Nicastri (Spallanzani): "Purtroppo ancora oggi in Italia ci sono decessi legati a casi d'importazione"

Boulaye Dia - (Fotogramma)
Boulaye Dia - (Fotogramma)
15 novembre 2024 | 13.16
LETTURA: 1 minuti

L'attaccante della Lazio, Boulaye Dia, fermato dalla malaria in Senegal dove era arrivato per giocare con la sua Nazionale è l'ultimo caso di calciatori africani colpiti dalla malattia quando tornano in patria. A febbraio era finito 'Ko' Christian Kouamé, attaccante della Fiorentina, che era stato in Costa d'Avorio per la Coppa d'Africa.

"I giocatori africani che vivono in Europa e ritornano nei Paesi dove è endemica la malaria devono fare la profilassi perché hanno perso, vivendo per anni fuori dai Paesi d'origine, la semi-immunità all'infezione malarica. Meglio prendere una pasticca al giorno per la profilassi che rischiare di fare una malattia che può impedirgli di giocare per un po' di tempo. La profilassi non è obbligatoria, ma raccomandata, però ha una protezione molto alta (oltre il 95%) per la malattia e del 99% per la malaria grave", spiega all'Adnkronos Salute Emanuele Nicastri, direttore dell'Unità di Malattie infettive ad alta intensità di cura dell'Inmi Spallanzani di Roma.

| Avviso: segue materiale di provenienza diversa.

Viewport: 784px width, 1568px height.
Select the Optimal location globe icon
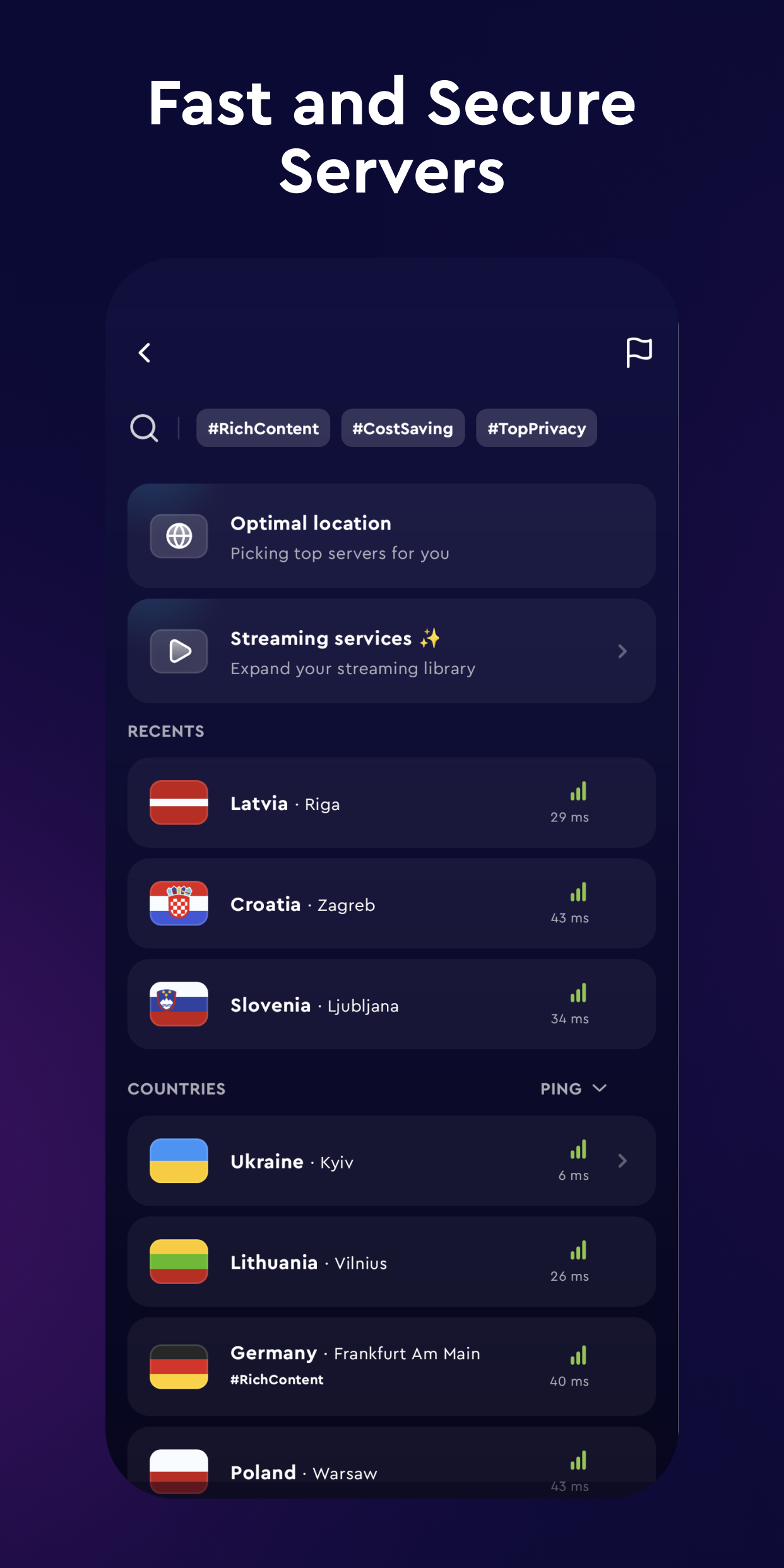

"Ricordo il caso di Fausto Coppi, morto nel 1960 per malaria non diagnosticata all'inizio - prosegue Nicastri - Era andato in Africa, in Burkina Faso, e tornò con la malaria. Non aveva fatto la profilassi. Questo per dire che di malaria si può morire. Purtroppo ancora oggi in Italia ci sono decessi legati a casi d'importazione. L'indicazione è di fare la profilassi, e anche i calciatori dovrebbero farla perché una pasticca al giorno non incide sulle prestazioni sportive".